Your friend isn’t unreasonable in wanting financial security. She is however unrealistic in thinking that she will ever find it with someone like her partner.
If she tries to stay and fix him/the situation it could get much worse.
I base my opinion on my own experience as a child in a similar situation.
My mum did similar with my dad over gambling. Took over the finances and got the family situation in a much better place pretty quickly.
He was still an addict though and so he just ramped up his activity with other women to “compensate”.
When my mum asked him about that, he punched her so hard he cracked one of her molars. She picked me up out of bed in the middle of the night and ran.
We went a few streets away, to my nursery (two nice older sisters ran one from home on the ground floor of their house).
My mum blamed herself for years for “making him hate her and never forgive her” for being to handle money better than him. It totally wasn’t her fault but she was too traumatized to hear that for a long, long time.
She only really got over it when she was terminally ill and reflecting her life.

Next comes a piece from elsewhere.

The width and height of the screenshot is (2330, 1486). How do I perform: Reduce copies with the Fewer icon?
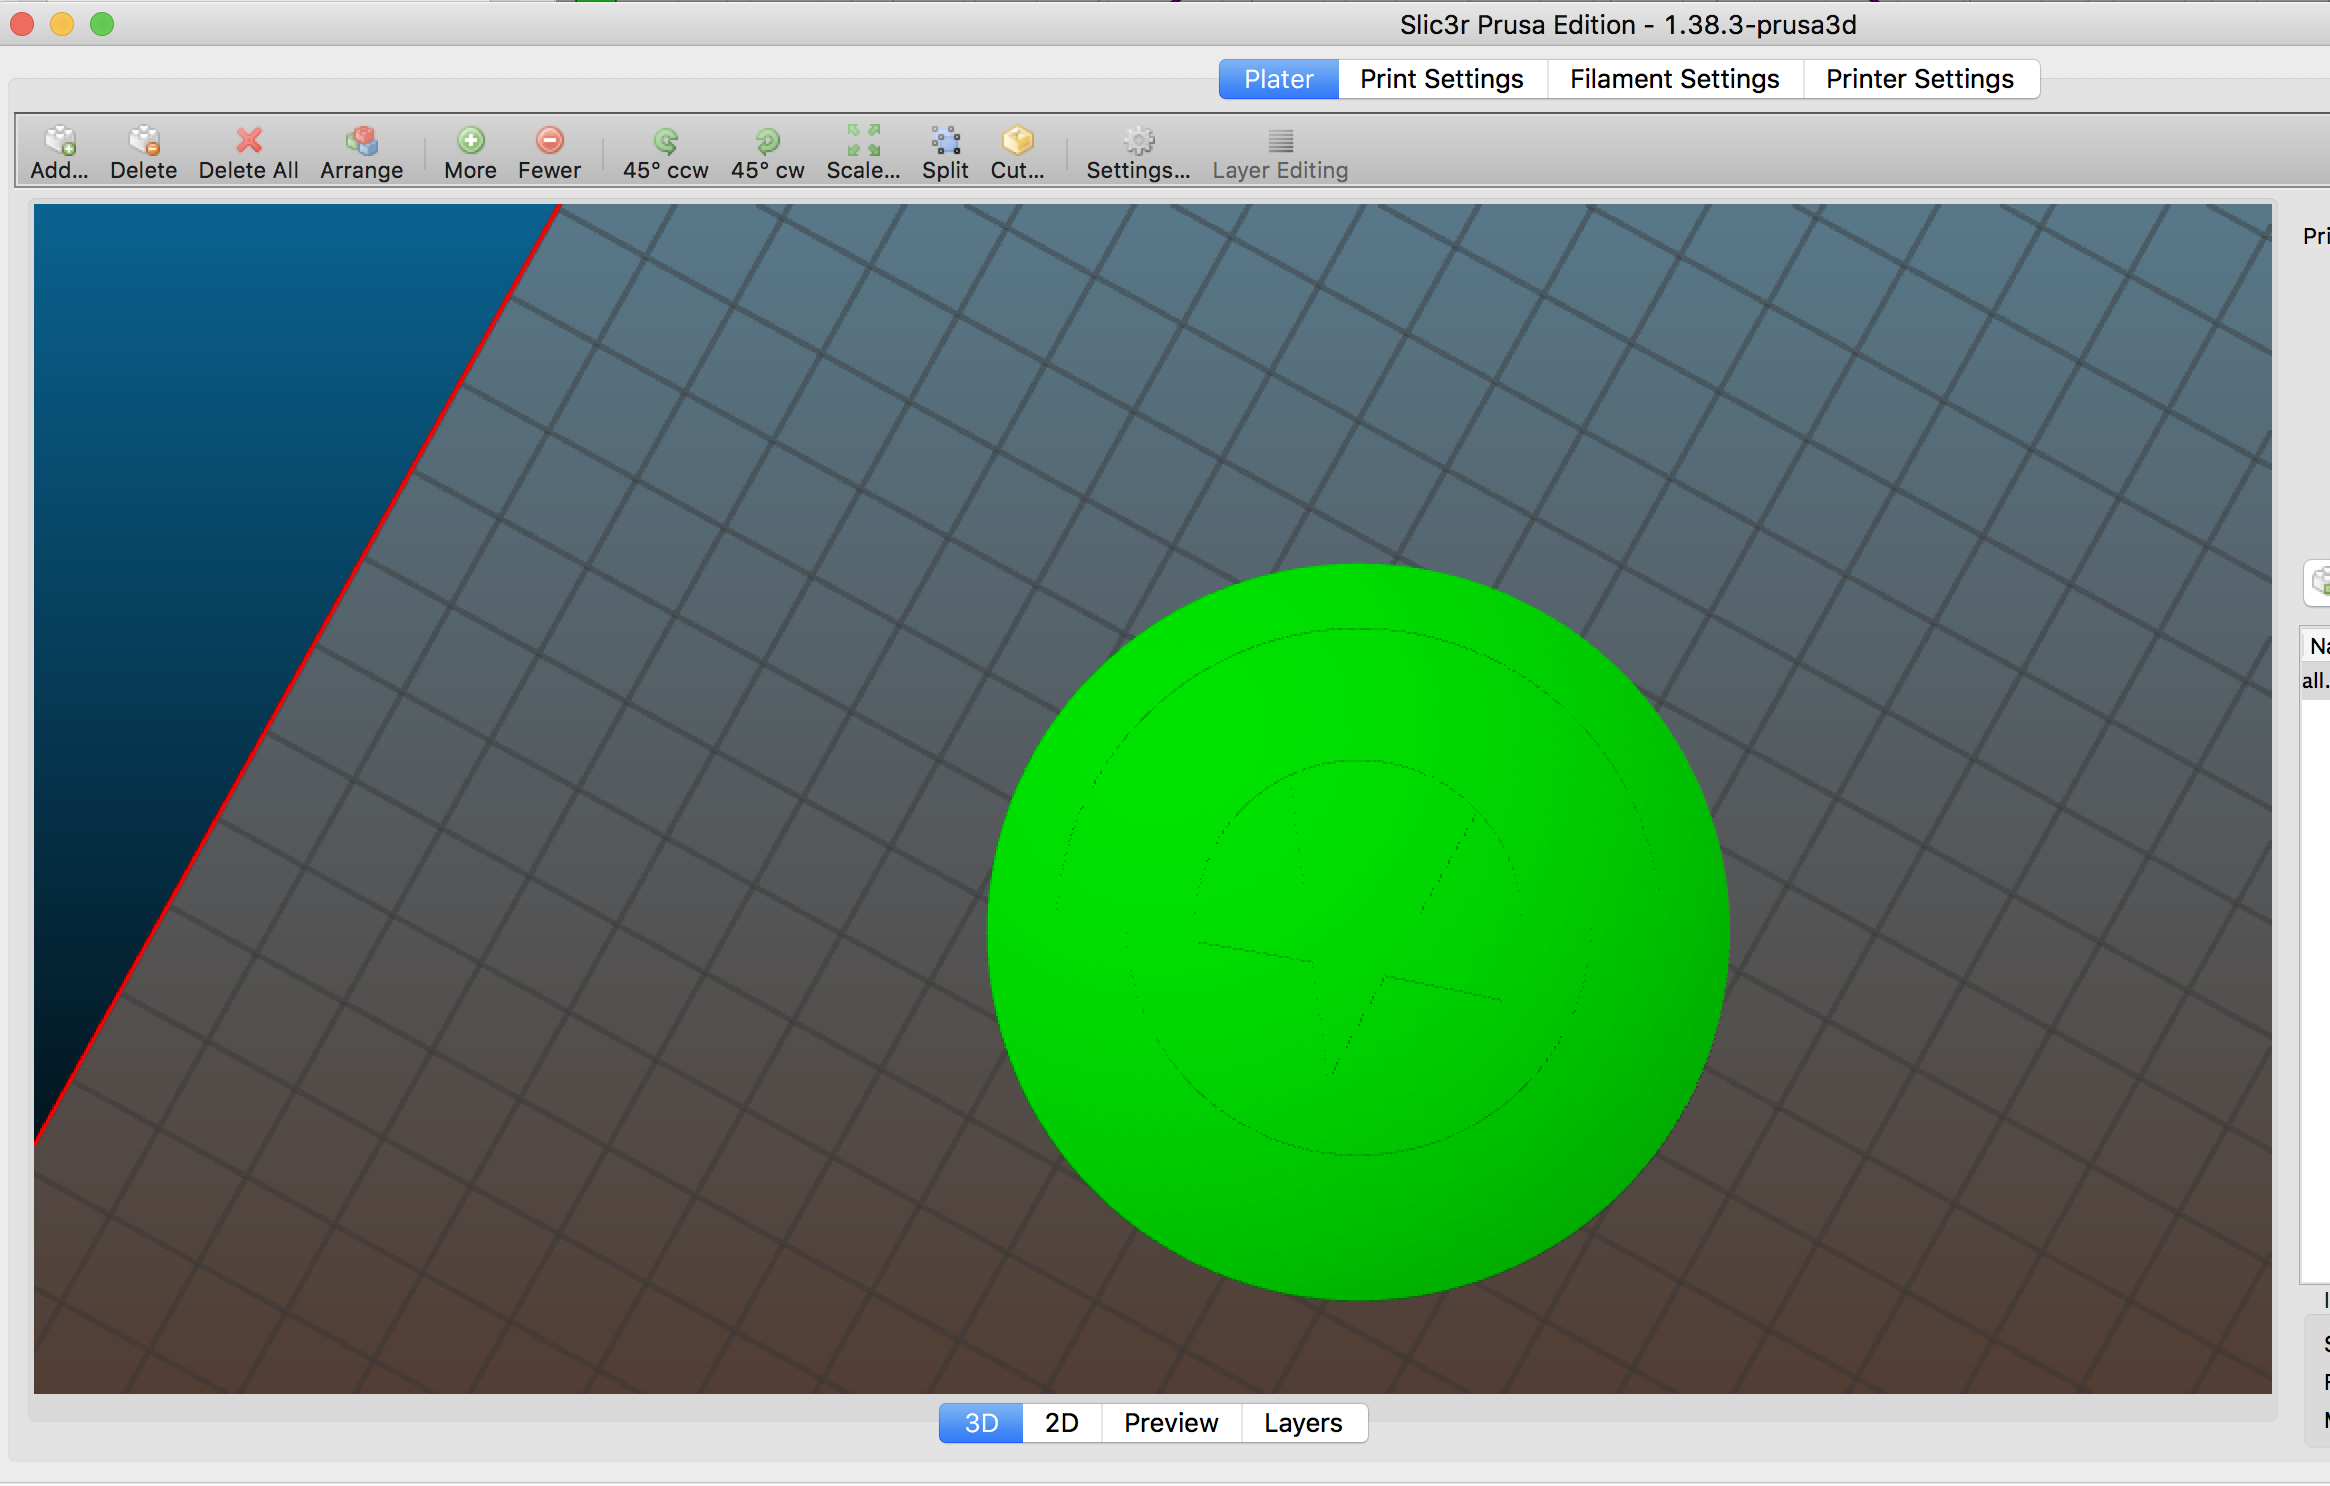tap(549, 151)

It also came out during their decade long hellscape of a divorce that hat it hadn’t totally stopped him either. He took out loan shark loans and got into debt with illegal bookies/went to illicit gambling clubs and card games.
He also committed fraud creating liabilities and claims over shared property. It took nearly another after they were divorced to sort out the financial and legal mess.
My mum had nearly twenty years of legal battles from the fallout. Some directly with him, some with banks and financial institutions looking to recover their money. It broke her mental health for a good part of that time.
He conveniently went bankrupt very quickly which at the time meant he didn’t have to pay child support. My mum and I were also made homeless at one point.
My mum had to fight the bank over repossession of our homeas my dad had fraudulently used it as security for something else.
It wasn’t even the marital home it was a smaller flat that was as bought out of the proceeds of selling that as part of the division of assets during the divorce. Part of the reason my mum had to fight that was so she wasn’t seen as making herself voluntarily homeless if we needed social housing. Really it was an endless nightmare.
If he is as angry as he sounds, he could be a danger in many ways. Physical, emotional, financial. My dad tried to get my mum committed at one point.
Be aware that if your friends partner is throwing out accusations like financial
abuse it could escalate further. My dad tried to report my mum’s GP for sleeping with patients (my mum) because the GP intervened when he tried to have my mum committed. He told the local mental hospital it was nonsense, his patient was mentally sound but her husband wasn’t and he was dangerous. The complaint went nowhere but it was a stressful and horrible time for everyone involved.
Really, honestly, your friend needs to get out fast.